◆ **How to complete this task**: Write out, from the entries below, exactly the lines that run between the lines holding "The image size is (502, 305)." and "Click the HT", inclusive, and stop there.

───── Records shown ─────

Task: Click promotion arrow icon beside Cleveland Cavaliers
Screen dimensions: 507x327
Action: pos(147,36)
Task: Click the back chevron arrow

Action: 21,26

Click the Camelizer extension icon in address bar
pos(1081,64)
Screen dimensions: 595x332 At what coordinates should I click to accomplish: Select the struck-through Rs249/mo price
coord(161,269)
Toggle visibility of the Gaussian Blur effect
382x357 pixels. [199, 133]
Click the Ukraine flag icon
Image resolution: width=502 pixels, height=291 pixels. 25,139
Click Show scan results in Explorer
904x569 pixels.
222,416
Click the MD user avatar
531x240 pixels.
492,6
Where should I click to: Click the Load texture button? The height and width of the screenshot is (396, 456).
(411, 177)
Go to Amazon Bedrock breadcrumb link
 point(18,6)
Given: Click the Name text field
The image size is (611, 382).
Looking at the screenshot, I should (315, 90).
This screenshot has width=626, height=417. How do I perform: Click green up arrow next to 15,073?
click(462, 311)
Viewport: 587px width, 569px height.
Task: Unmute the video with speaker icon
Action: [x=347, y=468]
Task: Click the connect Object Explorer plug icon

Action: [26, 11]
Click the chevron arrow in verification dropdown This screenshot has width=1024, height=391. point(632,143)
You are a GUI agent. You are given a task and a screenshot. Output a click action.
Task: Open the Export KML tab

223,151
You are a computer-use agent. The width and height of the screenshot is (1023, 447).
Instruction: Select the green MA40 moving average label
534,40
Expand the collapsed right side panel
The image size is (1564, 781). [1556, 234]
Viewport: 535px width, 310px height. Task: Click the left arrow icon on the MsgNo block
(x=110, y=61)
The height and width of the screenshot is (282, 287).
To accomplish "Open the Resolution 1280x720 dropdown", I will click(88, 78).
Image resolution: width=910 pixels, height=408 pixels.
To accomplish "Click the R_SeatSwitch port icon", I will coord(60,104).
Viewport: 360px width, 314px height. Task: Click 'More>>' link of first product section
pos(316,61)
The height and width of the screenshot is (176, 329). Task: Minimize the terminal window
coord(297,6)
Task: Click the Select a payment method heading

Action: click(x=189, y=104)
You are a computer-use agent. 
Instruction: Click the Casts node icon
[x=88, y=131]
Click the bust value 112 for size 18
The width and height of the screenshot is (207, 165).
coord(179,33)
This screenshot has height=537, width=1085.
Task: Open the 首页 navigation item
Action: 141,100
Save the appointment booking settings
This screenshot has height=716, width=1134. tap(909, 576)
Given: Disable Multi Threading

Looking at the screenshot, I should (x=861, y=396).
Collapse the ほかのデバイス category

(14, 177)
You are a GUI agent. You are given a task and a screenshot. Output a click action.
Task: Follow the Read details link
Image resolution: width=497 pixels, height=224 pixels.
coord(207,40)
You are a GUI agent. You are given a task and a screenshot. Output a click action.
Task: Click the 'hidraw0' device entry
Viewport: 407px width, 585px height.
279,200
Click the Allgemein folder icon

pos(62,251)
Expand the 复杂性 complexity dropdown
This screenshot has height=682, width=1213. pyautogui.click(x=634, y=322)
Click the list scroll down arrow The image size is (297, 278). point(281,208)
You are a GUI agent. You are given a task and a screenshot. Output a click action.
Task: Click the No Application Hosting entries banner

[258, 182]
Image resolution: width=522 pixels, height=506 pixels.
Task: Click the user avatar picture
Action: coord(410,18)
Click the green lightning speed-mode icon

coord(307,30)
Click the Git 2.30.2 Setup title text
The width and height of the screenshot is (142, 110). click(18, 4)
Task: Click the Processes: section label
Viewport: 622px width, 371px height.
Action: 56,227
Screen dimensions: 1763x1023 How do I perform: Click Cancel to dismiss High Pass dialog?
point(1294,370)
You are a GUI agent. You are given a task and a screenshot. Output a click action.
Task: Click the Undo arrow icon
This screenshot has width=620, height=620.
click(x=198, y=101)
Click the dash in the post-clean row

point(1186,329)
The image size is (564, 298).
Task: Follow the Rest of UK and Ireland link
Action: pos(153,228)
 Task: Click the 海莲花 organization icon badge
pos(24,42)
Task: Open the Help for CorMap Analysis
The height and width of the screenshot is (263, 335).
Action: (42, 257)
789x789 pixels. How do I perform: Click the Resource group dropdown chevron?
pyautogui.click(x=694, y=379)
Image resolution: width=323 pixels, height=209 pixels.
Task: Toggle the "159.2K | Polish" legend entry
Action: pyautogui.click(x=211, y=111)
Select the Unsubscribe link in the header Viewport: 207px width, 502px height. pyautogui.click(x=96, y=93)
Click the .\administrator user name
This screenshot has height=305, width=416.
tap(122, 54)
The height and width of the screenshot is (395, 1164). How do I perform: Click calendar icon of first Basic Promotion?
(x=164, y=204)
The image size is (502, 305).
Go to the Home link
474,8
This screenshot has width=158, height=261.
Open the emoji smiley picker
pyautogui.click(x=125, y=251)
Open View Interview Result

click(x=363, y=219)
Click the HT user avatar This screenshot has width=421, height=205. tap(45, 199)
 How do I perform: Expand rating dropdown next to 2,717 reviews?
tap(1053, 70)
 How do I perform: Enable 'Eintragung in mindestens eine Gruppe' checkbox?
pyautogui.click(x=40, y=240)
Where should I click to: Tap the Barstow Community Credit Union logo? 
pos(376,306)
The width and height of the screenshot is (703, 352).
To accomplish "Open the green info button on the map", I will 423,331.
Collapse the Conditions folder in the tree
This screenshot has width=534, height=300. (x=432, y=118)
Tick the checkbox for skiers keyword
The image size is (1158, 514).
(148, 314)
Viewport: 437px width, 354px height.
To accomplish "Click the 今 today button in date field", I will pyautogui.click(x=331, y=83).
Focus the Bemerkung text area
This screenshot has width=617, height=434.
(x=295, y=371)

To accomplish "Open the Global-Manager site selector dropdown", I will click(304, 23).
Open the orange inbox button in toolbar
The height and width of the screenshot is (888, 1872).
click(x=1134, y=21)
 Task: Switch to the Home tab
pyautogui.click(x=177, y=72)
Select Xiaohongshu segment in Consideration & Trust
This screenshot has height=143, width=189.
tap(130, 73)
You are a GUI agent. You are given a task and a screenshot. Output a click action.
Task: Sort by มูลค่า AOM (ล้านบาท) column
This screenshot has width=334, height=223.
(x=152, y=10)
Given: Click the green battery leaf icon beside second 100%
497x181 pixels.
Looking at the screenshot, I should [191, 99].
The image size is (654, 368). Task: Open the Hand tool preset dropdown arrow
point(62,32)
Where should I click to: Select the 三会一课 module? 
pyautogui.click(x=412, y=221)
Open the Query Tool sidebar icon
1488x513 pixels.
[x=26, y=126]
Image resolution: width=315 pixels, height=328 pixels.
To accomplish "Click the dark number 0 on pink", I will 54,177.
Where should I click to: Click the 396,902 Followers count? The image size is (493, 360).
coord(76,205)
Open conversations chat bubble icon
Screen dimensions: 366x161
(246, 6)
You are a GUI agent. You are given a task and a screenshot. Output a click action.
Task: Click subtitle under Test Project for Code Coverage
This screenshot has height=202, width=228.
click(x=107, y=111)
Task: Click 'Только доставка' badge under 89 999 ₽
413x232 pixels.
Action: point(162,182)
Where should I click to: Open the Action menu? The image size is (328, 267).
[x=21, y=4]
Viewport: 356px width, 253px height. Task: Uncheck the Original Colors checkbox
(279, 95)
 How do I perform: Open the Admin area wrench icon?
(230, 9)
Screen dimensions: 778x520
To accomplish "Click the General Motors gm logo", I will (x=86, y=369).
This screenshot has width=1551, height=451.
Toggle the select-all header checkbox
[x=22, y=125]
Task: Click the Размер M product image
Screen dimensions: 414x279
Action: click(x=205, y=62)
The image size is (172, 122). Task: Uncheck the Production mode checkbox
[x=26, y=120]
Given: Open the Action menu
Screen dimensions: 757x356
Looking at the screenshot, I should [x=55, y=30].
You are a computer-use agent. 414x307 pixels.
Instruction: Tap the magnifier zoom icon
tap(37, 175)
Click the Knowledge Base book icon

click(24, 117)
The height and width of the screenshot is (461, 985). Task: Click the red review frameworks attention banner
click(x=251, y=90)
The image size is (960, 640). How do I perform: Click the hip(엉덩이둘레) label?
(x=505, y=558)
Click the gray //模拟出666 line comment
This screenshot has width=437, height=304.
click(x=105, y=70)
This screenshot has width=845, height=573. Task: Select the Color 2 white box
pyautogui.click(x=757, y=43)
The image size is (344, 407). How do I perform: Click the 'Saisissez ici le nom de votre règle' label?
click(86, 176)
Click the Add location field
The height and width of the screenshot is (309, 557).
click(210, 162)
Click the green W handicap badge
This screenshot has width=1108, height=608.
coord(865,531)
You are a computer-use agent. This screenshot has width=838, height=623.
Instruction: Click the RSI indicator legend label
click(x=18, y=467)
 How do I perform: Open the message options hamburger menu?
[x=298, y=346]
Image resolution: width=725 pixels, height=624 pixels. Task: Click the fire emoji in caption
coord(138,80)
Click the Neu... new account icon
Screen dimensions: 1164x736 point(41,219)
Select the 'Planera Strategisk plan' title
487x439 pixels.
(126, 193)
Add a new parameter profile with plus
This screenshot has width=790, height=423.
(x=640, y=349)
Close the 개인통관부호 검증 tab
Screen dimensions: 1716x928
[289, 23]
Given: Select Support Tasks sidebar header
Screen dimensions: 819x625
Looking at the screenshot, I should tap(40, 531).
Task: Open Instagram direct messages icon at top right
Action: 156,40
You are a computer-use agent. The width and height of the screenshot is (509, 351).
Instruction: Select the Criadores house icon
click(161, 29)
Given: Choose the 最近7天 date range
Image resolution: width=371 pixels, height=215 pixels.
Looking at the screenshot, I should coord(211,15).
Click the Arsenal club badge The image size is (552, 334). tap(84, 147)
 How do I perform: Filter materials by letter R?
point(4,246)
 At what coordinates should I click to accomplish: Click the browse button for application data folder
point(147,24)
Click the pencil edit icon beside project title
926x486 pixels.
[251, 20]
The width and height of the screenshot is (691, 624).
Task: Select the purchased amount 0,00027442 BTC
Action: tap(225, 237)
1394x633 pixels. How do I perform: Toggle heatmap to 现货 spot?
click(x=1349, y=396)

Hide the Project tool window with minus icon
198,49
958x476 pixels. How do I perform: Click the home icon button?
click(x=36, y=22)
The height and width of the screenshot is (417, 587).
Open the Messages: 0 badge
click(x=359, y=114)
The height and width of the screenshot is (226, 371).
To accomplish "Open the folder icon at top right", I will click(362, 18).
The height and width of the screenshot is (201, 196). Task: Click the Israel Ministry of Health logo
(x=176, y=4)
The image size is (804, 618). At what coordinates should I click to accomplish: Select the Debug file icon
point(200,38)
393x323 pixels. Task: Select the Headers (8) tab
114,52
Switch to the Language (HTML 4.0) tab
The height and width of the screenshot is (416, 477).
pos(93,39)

─────

◆ **Response area**:
The image size is (502, 305).
Go to the Home link
474,8
This screenshot has width=158, height=261.
Open the emoji smiley picker
pyautogui.click(x=125, y=251)
Open View Interview Result

click(x=363, y=219)
Click the HT user avatar This screenshot has width=421, height=205. tap(45, 199)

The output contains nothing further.